Blocking aggressive crawlers - whether or not they have anything to do with AI - makes complete sense to me. There are growing numbers of badly implemented crawlers out there that can rack up thousands of dollars in bandwidth expenses for sites like SourceHut.
Framing that as "you cannot have our user's data" feels misleading to me, especially when they presumably still support anonymous "git clone" operations.
I still maintain that since we already have this system (it's called "looking up your ISP and emailing them") where if you send spam emails, we contact your ISP, and you get kicked off the internet...
And the same system will also you get banned from your ISP if you port scan the Department of Defense...
why are we not doing the same thing against DoS attackers? Why are ISPs not hesitant to cut people off based on spam mail, but they won't do it based on DoS?
> why are we not doing the same thing against DoS attackers?

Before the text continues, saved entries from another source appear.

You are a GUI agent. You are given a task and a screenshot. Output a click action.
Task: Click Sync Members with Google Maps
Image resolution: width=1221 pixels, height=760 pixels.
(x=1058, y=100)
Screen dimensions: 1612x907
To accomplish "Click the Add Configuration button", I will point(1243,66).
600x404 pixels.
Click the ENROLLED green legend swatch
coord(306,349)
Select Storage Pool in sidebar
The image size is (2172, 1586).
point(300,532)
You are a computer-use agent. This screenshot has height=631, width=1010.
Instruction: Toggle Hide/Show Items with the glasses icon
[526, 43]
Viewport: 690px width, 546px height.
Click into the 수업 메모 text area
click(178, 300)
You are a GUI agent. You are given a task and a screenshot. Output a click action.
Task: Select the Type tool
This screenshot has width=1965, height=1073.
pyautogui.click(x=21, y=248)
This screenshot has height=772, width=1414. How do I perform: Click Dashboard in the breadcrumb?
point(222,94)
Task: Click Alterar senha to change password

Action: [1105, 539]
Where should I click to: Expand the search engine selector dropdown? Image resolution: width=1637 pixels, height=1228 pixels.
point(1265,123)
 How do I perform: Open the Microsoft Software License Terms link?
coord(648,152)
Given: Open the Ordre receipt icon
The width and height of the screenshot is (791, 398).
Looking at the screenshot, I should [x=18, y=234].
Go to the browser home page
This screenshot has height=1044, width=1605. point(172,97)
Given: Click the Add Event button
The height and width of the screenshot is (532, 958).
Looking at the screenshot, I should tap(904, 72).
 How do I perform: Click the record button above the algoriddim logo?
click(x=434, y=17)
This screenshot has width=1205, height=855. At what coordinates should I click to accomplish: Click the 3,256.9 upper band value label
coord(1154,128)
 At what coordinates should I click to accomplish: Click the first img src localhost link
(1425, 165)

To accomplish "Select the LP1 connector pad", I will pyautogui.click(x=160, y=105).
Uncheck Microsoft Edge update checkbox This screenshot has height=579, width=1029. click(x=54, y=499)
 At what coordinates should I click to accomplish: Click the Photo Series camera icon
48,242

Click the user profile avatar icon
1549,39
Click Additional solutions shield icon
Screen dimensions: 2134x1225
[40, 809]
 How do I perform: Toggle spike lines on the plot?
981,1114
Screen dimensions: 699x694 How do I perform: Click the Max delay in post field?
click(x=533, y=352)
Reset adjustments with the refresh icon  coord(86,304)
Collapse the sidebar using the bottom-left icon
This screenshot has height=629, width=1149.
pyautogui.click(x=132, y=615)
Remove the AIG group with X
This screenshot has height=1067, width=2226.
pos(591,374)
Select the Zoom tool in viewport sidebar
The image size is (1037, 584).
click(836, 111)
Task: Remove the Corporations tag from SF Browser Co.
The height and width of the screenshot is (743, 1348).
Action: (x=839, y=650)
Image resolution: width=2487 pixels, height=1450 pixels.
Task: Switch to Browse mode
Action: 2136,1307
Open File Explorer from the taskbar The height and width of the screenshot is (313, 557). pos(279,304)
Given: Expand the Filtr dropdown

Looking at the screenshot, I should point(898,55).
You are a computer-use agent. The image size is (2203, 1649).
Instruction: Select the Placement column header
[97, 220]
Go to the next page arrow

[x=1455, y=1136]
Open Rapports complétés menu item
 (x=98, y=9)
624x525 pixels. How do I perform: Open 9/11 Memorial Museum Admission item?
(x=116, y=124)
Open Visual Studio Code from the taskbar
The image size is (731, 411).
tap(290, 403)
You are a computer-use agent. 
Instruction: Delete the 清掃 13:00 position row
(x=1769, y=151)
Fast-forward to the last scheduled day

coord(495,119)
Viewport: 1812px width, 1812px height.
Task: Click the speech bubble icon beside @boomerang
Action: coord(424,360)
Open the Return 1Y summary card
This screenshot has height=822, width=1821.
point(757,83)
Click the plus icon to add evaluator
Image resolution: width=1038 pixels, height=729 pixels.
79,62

The first D in DDoS stands for "distributed", meaning it comes from multiple different origins, usually hacked devices. If we start throwing off every compromised network, we'd only have a few (secure) networks left. Probably network equipment vendors would quickly have to redo their security so it actually protects people.
I agree; blocking aggressive crawlers that are badly behaved, etc, is what is sense. The files that are public are public and I should expect anyone who wants a copy can get them and do what they want with them.
Framing that as "you cannot have our user's data" feels misleading to me, especially when they presumably still support anonymous "git clone" operations.